WORKING DATA:
****************

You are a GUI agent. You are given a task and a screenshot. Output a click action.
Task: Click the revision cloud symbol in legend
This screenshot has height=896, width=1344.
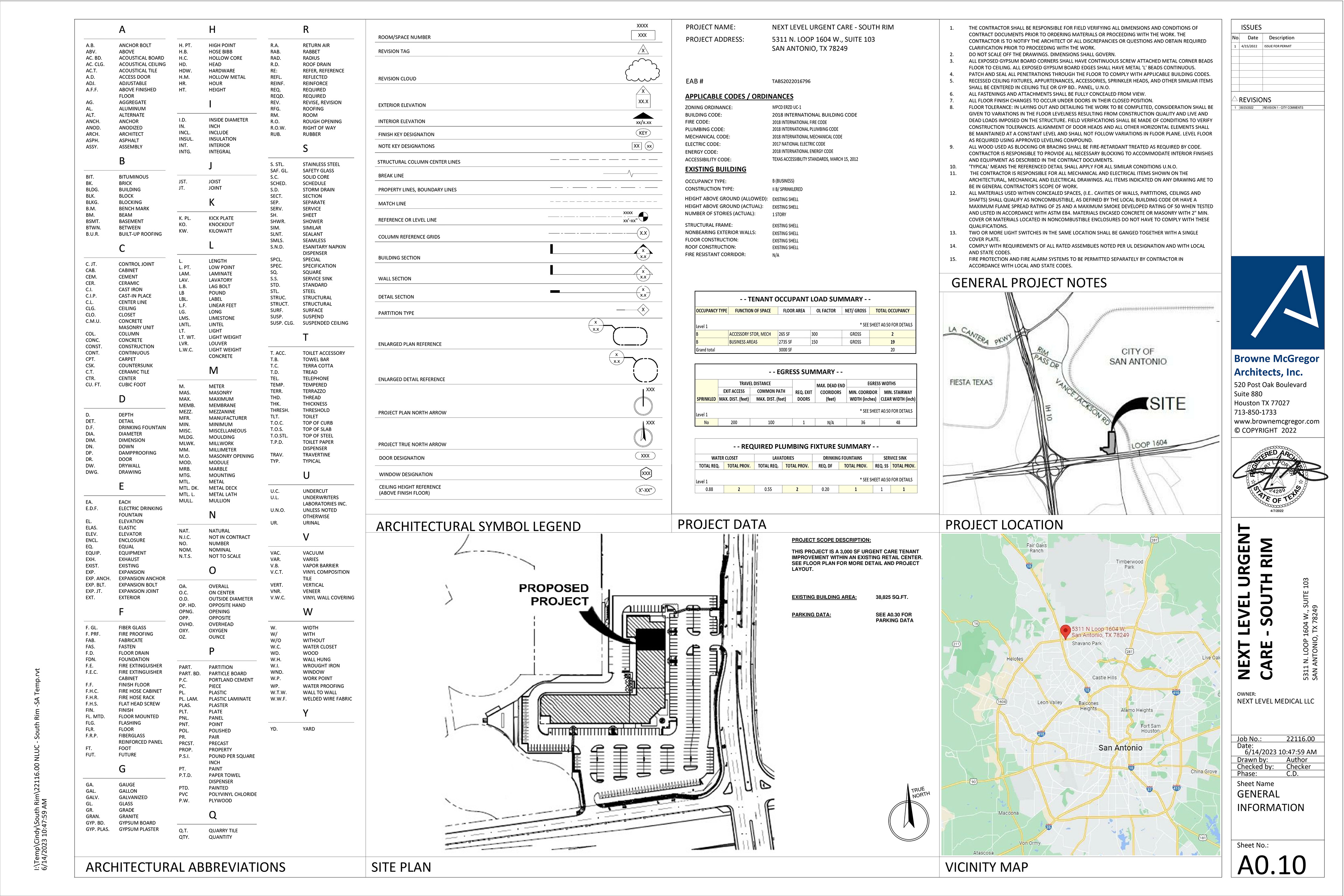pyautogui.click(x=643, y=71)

****************

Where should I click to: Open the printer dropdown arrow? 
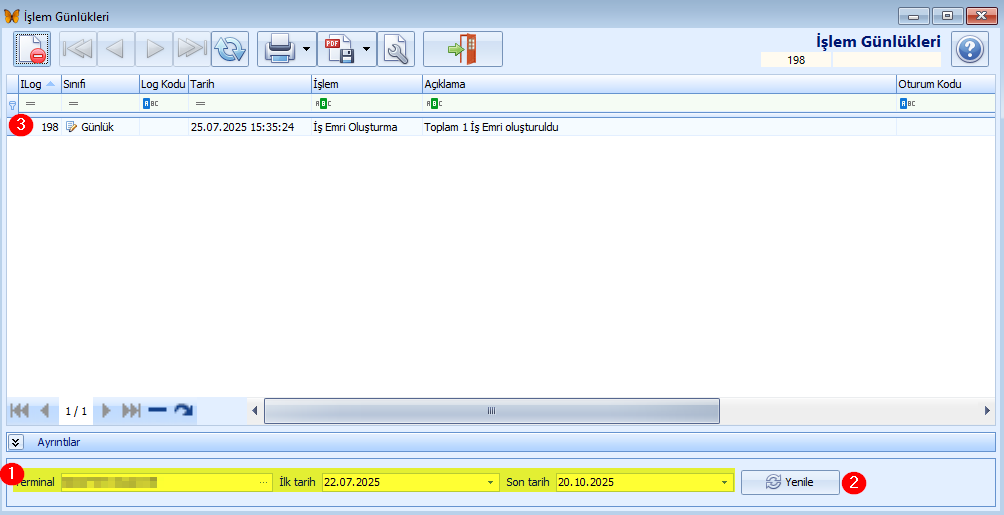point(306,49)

****************

Copy out every line from the one containing "You are a GUI" down through the one containing "pyautogui.click(x=643, y=71)", both included, leaving the pictures out.

You are a GUI agent. You are given a task and a screenshot. Output a click action.
Task: Click the revision cloud symbol in legend
This screenshot has height=896, width=1344.
pyautogui.click(x=643, y=71)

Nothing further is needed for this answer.